For, by inference, that makes us solely responsible for our success. Our genius, our determination, our hard work, our choice of colleges, our selection of the right sorority, our decision to take this career path over that…

But our times are so much more complicated than Ben Franklin’s, when he postulated his perfectly reasonable theory about happiness.

And mass marketing, of which we are a part, adds to that complication, which is something we should stop to consider now and then.

All of us are bombarded daily — continually, inescapably — with millions of images of expensive cell phones and luxury cars and celebrities in Cannes with diamonds as big as toy poodles and bodies as thin as twigs, as though all of this is normal, attainable for everyone, easily within the grasp of anyone.

When we know it’s not!

When we know it’s slipping beyond the grasp of more and more working people every year.

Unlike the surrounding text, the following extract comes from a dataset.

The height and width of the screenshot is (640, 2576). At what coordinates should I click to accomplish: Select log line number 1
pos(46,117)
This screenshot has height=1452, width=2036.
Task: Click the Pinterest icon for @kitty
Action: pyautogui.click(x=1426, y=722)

Yet our story, the story we keep telling all those faces glued to all those flat-screen plasma TVs and retina display iPads and series 5 mobile devices stays the same: everyone is young, and rich, and slim, and gorgeous, and happy, and life is effortless and fun, and pain and struggle and want is a thing unknown in lives like ours.

Which adds an element of shame to those who know all too well what want feels like, who are intimately acquainted with want, who greet want first thing in the morning, carry it around with them all day long, and sleep with it all night.

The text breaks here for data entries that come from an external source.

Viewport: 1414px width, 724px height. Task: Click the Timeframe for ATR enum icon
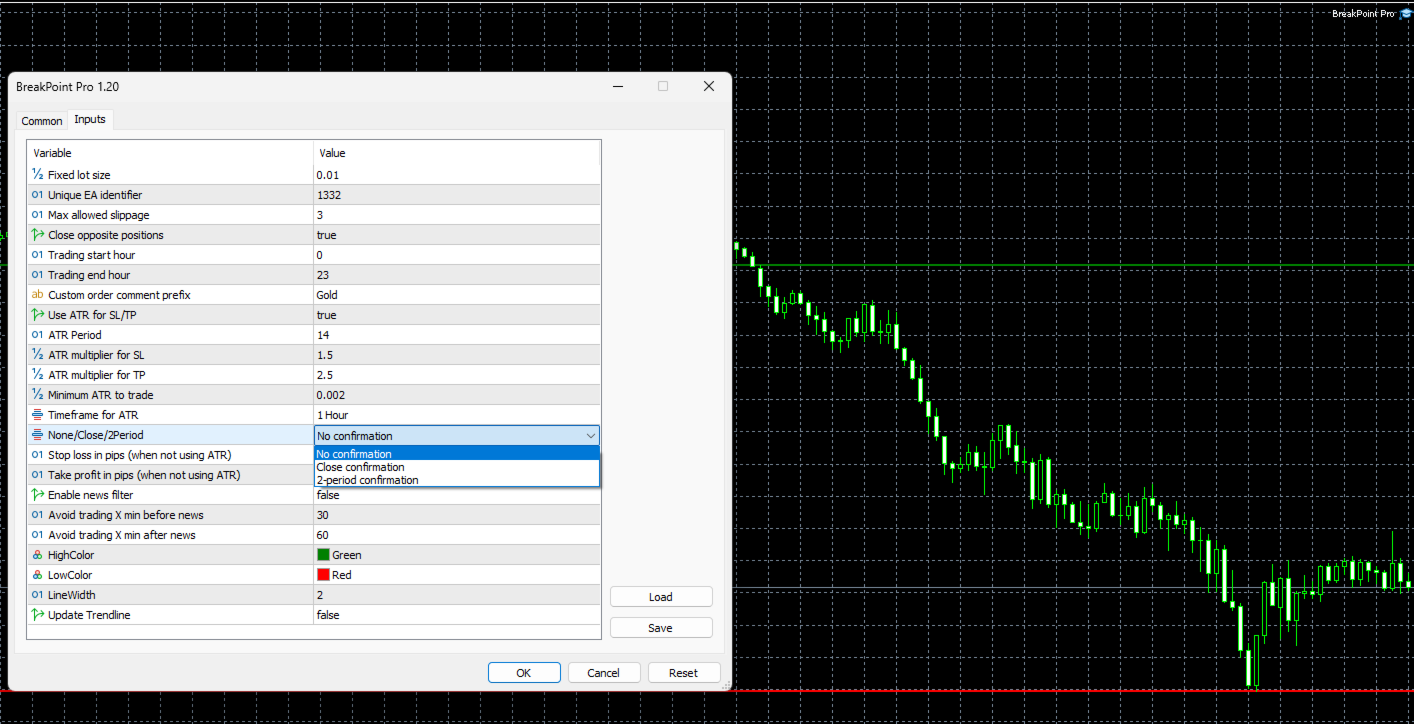coord(38,415)
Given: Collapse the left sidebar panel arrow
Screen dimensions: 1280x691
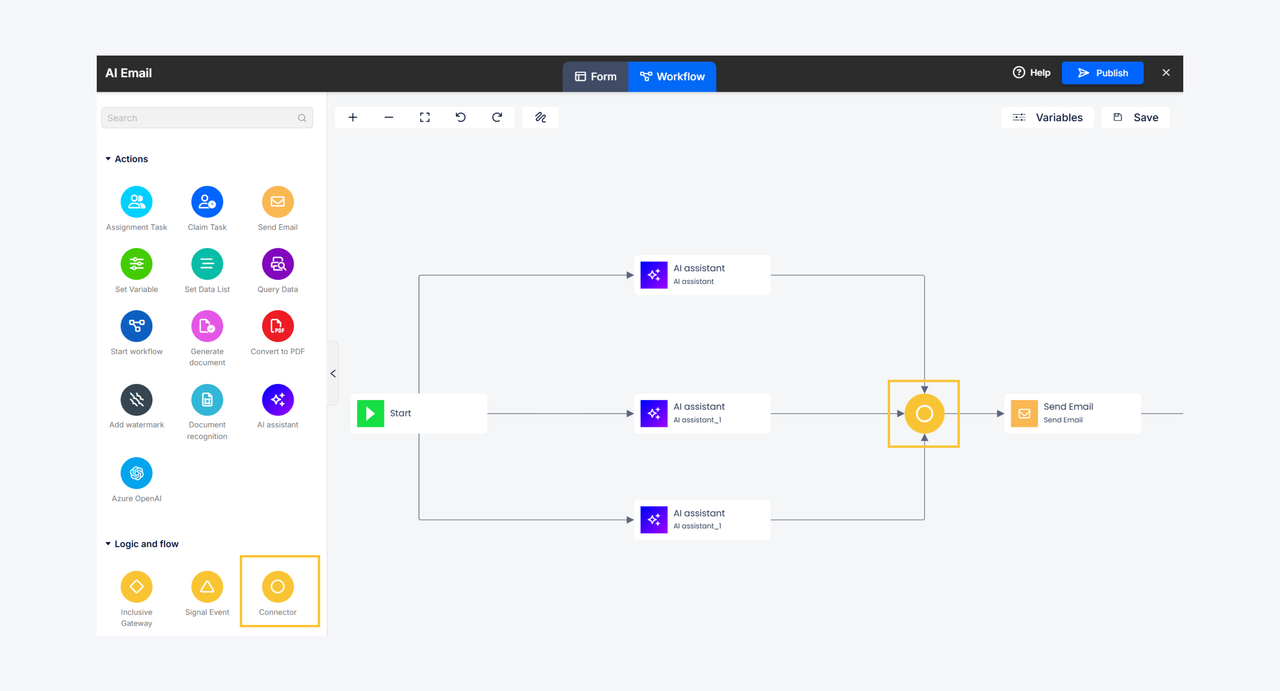Looking at the screenshot, I should [333, 373].
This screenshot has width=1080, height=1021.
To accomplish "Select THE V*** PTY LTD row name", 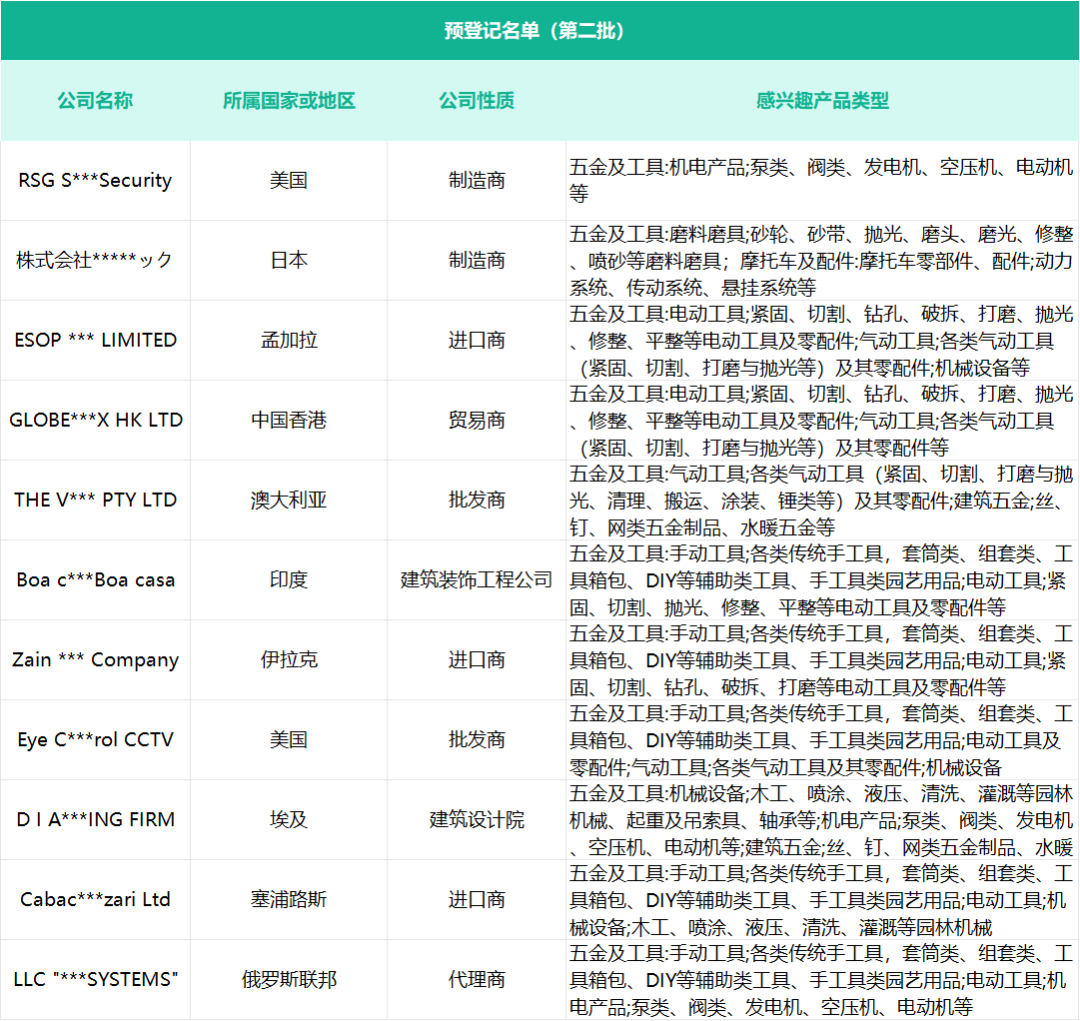I will point(94,500).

It makes them feel that much more alone — ironic in a world where we count our “friends” in the hundreds, or thousands, or tens of thousands on Facebook yet can’t tell you the name of the person who lives next door to us, and often don’t speak one word to our spouse while we sit at the dinner table with them. How can we? We’re both mesmerized by our cell phones or iPads.

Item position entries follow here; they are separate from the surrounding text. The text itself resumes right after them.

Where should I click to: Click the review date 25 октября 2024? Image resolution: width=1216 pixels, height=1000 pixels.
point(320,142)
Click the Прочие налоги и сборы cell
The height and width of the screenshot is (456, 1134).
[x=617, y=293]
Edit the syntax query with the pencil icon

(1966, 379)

If old Ben was right and there are two ways of being happy, we’re kind of stuck in a paradox here…

Lots of really attractive toys that are too expensive to buy at the wages we are willing to pay most workers. A system of guaranteed frustration and disappointment. A system designed to create want at the deepest, most primal parts of our brains; a system built to reinforce a sense of personal failure and shame.

And, technology that makes it virtually impossible to escape the bombardment of seductive images. It’s difficult to blame people for wanting stuff we spend tens of millions of dollars waving in front of their eyes, aimed at the pleasure center receptors of their brains, like drugs.

That would be a bit like blaming Pavlov’s dogs for salivating when the bells rang…

We’ve built this system. It works really well, but only for a few people, and fewer people than we had hoped 50 years ago, and as it so happens, fewer people each year for the past 15 or 20 years.

So it’s time to try again, with a bit more compassion.

I think that’s the part we as a society may have forgotten.

Ben had the right idea. “But if you are wise, you will do both at the same time, young or old, rich or poor, sick or well; and if you are very wise you will do both in such a way as to augment the general happiness of society.”